Re: [PATCH] printk: Ratelimit messages printed by console drivers

Sergey Senozhatsky <sergey.senozhatsky.work@xxxxxxxxx> · Mon, 23 Apr 2018 14:21:33 +0900

On (04/20/18 11:12), Petr Mladek wrote:
[..]
> Will 1000 lines within 1 hour be enough for you, please?

I'm afraid it won't.

> I am lost. In the mail
[..]
> My understanding of the older mail is that you called
> console_drivers() in printk_safe() context only because it was
> easier to disable printk_safe context later together with
> enabling irqs.

Correct.

> My understanding of today's mail is that it is important
> to call console drivers in printk_safe() context.

No, I don't think that it is what I said.

> It is a contradiction.

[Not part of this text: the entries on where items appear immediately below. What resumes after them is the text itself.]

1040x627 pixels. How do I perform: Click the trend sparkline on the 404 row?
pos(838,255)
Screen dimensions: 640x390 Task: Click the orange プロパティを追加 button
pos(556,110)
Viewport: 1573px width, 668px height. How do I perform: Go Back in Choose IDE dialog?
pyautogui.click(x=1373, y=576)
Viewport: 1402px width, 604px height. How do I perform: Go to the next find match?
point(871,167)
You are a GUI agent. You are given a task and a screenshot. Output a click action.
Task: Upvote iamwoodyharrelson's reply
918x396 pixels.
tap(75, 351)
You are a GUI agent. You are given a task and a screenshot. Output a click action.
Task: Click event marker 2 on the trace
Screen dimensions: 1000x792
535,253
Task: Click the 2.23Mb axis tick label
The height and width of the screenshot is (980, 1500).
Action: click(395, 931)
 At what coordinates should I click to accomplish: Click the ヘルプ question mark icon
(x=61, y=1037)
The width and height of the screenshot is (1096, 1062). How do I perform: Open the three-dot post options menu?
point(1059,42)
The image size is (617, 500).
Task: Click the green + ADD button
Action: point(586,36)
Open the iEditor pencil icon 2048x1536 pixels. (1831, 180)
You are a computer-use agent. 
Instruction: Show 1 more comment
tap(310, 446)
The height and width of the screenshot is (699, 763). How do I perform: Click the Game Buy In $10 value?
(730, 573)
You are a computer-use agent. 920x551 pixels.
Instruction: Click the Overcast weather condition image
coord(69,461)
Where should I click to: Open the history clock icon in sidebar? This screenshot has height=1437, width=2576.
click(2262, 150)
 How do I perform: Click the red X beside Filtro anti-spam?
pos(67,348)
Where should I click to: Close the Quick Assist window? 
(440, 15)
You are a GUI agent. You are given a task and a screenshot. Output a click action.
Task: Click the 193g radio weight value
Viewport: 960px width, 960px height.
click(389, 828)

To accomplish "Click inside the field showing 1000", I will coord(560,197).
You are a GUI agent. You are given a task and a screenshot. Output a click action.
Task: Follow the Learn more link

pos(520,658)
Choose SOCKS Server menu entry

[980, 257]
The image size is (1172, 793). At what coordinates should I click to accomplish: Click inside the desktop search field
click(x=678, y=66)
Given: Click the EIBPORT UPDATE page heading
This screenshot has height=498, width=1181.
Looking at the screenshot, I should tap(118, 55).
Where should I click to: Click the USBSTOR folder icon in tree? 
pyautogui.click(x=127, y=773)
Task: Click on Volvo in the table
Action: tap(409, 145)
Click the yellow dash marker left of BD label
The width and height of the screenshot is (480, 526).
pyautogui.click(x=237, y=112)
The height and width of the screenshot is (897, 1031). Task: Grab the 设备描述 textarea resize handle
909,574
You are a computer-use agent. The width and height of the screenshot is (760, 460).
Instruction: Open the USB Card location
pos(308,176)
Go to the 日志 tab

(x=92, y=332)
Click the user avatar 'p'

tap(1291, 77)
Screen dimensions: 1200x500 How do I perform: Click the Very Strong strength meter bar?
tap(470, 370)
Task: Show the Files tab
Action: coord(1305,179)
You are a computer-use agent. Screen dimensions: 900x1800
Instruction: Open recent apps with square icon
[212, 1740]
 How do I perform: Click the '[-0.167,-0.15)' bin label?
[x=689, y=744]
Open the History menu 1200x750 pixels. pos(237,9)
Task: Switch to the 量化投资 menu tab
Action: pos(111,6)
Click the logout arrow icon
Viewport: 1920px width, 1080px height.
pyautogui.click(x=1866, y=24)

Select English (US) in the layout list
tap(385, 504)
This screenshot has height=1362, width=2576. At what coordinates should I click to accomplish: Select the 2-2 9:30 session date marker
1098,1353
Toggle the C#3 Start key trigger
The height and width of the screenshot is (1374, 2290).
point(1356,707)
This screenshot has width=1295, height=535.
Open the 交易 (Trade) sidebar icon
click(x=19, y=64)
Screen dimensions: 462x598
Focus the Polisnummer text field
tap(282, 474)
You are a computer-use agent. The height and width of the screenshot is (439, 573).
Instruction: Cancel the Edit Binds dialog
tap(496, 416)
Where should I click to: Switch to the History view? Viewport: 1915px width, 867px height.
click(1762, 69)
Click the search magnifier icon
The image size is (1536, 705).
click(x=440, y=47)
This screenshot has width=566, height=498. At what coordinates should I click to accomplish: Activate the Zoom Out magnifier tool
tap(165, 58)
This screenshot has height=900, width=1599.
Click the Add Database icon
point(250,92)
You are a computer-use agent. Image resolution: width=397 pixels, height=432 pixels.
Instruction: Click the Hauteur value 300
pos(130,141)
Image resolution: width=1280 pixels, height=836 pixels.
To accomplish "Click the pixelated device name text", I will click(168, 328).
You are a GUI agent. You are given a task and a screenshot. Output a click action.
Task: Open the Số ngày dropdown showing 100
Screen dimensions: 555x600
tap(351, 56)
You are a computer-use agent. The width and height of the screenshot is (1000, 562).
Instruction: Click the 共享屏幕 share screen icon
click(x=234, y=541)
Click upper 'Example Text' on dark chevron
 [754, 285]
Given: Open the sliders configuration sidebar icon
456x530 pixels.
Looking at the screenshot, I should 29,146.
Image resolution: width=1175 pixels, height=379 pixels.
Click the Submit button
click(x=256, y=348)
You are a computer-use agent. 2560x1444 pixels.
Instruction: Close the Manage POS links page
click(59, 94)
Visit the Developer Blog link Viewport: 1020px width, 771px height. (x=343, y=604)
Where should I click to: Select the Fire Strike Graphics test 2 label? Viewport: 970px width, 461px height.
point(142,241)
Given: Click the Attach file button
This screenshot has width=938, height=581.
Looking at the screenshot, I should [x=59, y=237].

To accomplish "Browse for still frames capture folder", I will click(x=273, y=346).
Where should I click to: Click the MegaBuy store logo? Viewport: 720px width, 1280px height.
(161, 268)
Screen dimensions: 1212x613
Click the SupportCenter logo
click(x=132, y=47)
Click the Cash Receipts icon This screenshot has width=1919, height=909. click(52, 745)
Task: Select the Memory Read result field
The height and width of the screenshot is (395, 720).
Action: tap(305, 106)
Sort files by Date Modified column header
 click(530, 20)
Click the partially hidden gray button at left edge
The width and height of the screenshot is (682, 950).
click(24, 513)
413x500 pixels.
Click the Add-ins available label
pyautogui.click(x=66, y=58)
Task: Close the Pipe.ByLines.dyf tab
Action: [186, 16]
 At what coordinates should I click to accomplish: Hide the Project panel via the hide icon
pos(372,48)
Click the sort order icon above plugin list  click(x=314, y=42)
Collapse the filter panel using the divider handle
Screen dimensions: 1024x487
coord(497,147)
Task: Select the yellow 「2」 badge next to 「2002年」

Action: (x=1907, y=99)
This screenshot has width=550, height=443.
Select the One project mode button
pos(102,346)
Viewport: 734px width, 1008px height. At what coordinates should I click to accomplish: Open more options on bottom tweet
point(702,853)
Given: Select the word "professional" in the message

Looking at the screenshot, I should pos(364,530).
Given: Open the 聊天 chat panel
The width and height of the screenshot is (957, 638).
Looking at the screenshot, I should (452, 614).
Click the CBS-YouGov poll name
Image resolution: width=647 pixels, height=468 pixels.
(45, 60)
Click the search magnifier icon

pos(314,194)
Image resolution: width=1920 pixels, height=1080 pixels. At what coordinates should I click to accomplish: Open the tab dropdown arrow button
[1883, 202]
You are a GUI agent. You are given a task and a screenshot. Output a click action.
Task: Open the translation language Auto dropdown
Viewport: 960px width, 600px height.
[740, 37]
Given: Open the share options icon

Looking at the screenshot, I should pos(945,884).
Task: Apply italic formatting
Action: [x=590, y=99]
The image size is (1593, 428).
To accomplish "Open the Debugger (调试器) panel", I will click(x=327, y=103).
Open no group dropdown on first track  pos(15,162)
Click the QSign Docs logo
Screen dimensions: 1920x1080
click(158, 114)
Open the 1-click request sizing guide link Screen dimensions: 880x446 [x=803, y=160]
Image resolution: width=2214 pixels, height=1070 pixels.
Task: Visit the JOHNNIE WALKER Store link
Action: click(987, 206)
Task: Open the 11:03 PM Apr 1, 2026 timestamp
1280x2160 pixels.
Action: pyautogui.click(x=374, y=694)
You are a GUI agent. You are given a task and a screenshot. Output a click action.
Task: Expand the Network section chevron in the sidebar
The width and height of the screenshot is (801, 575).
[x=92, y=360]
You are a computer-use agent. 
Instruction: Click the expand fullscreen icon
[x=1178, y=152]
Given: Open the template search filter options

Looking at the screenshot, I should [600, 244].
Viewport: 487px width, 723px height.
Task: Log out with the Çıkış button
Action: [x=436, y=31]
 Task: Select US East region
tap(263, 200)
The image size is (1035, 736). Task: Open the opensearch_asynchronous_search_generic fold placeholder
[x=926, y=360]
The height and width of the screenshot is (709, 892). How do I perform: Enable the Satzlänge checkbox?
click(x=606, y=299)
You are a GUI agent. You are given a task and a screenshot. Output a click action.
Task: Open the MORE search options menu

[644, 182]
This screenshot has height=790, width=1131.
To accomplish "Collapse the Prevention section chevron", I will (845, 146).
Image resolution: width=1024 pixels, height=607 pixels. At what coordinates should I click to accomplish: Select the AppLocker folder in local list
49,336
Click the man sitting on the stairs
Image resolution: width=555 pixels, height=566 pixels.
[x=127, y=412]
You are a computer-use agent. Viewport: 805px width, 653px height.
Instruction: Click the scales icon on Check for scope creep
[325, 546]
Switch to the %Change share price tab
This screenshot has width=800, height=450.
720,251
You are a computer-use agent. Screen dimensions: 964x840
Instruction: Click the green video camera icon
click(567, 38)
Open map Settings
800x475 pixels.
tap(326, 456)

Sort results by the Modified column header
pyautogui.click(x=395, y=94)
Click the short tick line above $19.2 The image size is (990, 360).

Could you please explain?

Let me try again.

call_console_drivers() is super complex, unbelievable complex. In fact,
it's so complex that we never know where we will end up, because it can
pass the control to almost every core kernel mechanism or subsystem:
kobjects, spin locks, tty, sdp, uart, vt, fbdev, dri, kms, timers,
timekeeping, networking, mm, scheduler, you name it. Thousands and
thousands lines of code, which are not executed exclusively by the
console drivers. That core kernel code that we are dealing with has its
own fault/error reporting mechanisms, some of which comes in forms of
WARN_ON()-s or printk()-s, or dump_stack()-s, or BUG_ON()-s and so on.

Now, for many, many years printk()-s from console_unlock()->call_console_driver()
were absolutely legal and fine. And it was useful, and helpful mechanism,
and that's why people used it (and continue to do so). A very quick
googling:
	https://bugzilla.altlinux.org/attachment.cgi?id=5811
or
	https://access.redhat.com/solutions/702533
or
	https://bugzilla.redhat.com/attachment.cgi?id=561164
or
	https://lists.gt.net/linux/kernel/2341113
or
	https://www.systutorials.com/linux-kernels/56987/ib-mlx4-reduce-sriov-multicast-cleanup-warning-message-to-debug-level-linux-4-10-17/
or
	https://github.com/raspberrypi/linux/issues/663
or
	https://bugs.openvz.org/browse/VZWEB-36
or
  any other bug report which involves console_unlock()->call_console_drivers(),
there are *tons* of them. And the reason why those printk()-s were, and
they still are, legal was [and is] because those printk()-s were [and are]
harmless - they didn't [don't] deadlock the system. [not to mention VT, console
drivers, etc. debugging]. Throttling down that error mechanism to 100 lines
per hour, or 1000 lines per hour is unlikely will be welcomed.

When we introduced printk_safe() we had a completely different goal.
printk_safe() did not make call_console_drivers() any safer. Because
printk_safe() has *nothing* to do with console drivers or the underlying
code. The only thing that has changed on the console_drivers side with
the introduction of printk_safe() was that we enabled lockdep, and thus
RCU sanity checks, in printk() and console_drivers. So we just opened up
one more error reporting channel - a small, but very important, addition
to already existing numerous error reporting printk()-s, dump_stack()-s
which call_console_drivers()->foo() can trigger. And that additional
console_drivers error reporting channel works really well for us:
	http://lkml.kernel.org/r/20170928120405.18273-1-sergey.senozhatsky@xxxxxxxxx
or
	http://lkml.kernel.org/r/20170217015932.11898-1-sergey.senozhatsky@xxxxxxxxx
or
	lkml.kernel.org/r/alpine.LFD.2.20.1703201736070.1753@schleppi
or
	so on. We have a number of those "additional" reports.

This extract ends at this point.